MIT Museum of Emerging Technologies Gallery exhibit entitled, iSPOTS: Living and Working in MIT’s Wireless Community
It also provides information on exactly how many people are logged on
at any given location at any given time. It even reveals a user’s
identity if the individual has opted to make that data public. The files indicate the number of users connected to each of MIT’s more
than 2,800 access points. The map that can pinpoint locations in rooms
is 3-D, so researchers can even distinguish connectivity in
multistoried buildings. A model which would serve mid to high rise buildings, and reveal demand and pricing premiums for floors.

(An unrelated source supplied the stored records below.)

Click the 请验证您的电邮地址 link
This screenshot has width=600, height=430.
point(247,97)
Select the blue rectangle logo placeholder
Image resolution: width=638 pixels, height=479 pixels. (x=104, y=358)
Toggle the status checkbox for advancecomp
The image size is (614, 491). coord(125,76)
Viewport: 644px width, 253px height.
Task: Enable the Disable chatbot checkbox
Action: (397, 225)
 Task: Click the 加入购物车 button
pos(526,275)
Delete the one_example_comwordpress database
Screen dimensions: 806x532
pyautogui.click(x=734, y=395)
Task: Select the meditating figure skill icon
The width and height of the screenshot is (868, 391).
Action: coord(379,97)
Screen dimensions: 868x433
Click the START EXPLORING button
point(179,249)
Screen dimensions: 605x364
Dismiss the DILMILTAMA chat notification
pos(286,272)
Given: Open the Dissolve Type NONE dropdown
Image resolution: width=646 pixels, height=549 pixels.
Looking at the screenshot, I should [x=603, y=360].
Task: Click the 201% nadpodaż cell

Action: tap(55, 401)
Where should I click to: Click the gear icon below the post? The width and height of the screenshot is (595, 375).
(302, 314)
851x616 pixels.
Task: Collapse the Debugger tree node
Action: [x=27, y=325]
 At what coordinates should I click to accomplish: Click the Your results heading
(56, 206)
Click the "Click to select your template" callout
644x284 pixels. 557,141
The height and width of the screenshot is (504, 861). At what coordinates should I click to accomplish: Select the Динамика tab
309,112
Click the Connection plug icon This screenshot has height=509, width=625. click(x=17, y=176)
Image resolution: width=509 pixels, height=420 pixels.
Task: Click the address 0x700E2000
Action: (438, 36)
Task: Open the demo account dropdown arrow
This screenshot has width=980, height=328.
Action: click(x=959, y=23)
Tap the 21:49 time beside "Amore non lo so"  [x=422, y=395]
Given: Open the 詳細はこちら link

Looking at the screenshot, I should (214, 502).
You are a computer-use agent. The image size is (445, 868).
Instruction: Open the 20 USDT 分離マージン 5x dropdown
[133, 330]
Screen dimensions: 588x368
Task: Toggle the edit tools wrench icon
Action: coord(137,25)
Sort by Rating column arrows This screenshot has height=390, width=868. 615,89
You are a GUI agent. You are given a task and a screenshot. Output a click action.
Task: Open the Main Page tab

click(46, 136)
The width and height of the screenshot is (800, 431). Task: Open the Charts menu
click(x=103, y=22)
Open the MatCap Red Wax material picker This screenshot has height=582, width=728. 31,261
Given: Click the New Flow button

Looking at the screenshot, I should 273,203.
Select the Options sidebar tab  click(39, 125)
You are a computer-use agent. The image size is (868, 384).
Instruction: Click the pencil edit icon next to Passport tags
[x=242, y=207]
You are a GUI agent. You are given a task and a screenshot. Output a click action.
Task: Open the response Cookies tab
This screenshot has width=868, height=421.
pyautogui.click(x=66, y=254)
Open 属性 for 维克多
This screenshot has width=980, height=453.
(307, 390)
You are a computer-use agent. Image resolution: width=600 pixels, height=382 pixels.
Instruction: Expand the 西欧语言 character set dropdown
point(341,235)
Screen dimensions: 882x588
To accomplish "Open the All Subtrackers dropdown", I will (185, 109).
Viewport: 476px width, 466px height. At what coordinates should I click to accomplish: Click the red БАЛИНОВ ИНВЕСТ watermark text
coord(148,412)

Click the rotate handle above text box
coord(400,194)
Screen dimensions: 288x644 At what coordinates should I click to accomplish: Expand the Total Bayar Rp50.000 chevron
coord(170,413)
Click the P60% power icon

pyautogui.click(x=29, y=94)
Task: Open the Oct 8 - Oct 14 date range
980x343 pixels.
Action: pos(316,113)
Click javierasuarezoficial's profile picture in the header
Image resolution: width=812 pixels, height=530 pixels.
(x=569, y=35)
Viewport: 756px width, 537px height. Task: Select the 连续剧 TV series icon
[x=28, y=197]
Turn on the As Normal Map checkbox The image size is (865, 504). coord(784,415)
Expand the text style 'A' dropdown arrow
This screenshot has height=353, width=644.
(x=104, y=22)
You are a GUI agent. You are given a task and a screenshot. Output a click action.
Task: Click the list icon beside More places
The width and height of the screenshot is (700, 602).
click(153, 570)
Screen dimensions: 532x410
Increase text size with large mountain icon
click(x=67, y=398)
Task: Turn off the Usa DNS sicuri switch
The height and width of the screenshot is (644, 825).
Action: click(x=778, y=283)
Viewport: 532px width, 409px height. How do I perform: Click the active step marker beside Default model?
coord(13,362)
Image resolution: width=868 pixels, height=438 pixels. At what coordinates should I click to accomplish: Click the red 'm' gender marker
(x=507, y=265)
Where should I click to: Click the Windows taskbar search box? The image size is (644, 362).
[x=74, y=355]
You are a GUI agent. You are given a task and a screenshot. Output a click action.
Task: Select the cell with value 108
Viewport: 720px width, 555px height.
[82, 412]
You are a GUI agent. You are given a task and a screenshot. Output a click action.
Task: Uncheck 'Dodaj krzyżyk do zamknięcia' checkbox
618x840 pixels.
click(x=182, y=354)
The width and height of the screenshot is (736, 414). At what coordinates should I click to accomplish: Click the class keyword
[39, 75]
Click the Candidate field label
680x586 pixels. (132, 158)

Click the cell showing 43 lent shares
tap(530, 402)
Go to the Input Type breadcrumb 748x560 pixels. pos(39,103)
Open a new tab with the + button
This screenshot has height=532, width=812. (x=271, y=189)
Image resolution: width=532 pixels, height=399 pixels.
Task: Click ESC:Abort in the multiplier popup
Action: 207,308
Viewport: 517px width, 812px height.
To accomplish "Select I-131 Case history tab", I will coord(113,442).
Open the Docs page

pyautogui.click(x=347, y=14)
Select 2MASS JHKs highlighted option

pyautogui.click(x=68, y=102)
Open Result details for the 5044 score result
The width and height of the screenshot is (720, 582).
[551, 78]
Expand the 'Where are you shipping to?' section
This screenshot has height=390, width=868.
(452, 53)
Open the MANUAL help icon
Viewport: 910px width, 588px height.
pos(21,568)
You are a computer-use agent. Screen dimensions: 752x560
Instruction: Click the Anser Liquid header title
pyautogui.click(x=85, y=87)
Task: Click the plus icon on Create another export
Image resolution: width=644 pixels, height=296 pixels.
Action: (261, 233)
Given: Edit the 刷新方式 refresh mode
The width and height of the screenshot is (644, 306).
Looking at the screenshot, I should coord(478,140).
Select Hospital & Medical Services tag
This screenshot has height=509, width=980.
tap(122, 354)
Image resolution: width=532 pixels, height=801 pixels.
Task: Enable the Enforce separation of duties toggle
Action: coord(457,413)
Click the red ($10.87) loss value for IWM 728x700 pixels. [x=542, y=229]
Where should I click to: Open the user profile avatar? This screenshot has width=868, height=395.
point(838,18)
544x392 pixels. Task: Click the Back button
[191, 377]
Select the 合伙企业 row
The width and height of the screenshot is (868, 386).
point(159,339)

MIT’s new experimental electronic maps track any "devices people use to connect to the network, whether they’re laptops, wireless PDAs or even Wi-Fi equipped cell phones." Time-stamped maps are available to network users anytime online, and are saved for up to 12 hours.
Ability for a buyer agent to track buyer as they go from open house to open house; and for sellers who may be disappointed by attendance at their open house can see traffic flow at comparable properties. Instead of waiting for properties to show up as solds or "under agreement," sellers and listing agents can view traffic patterns and hence demand every 15 minutes every Sunday.
The identity of homebuyers can be hidden to the public (particularly sellers), but visible to their buyer agent and other family members, like parents who may be following their children’s househunt from remote.
More likely that open house tracking maps will be cellphone based rather than online access. Ability to report location of phone call within 50 meters. Like the MIT system, color coded splotches on maps could show the open houses with the highest traffic. That kind of information could be factored into bidding strategies and negotations on the subject property, and pricing decisions on rival properties.
Questions: Collaborative effort of sellers, or of buyers?
Open only to MLS listings, or any home regardless of source: for sale by owner, foreclosure whether bank owned or government agency, and new construction.
Will phones need to be on, or will location only be trackable when a call is initiated or received?
Will phone communicate demographic information or merely traffic. For example, it would be helpful to know where baby boomers are looking versus first-time, and trade-up buyers.
Would traffic levels be most valuable at the neighborhood or town level, or metro or regionally?
MIT Museum news releases states: "The usage patterns should
be very interesting, not just to the MIT community, but also to urban planners,
architects, and city policy-makers who will be interested in the implications
of the changing nature of how and where people work and access information."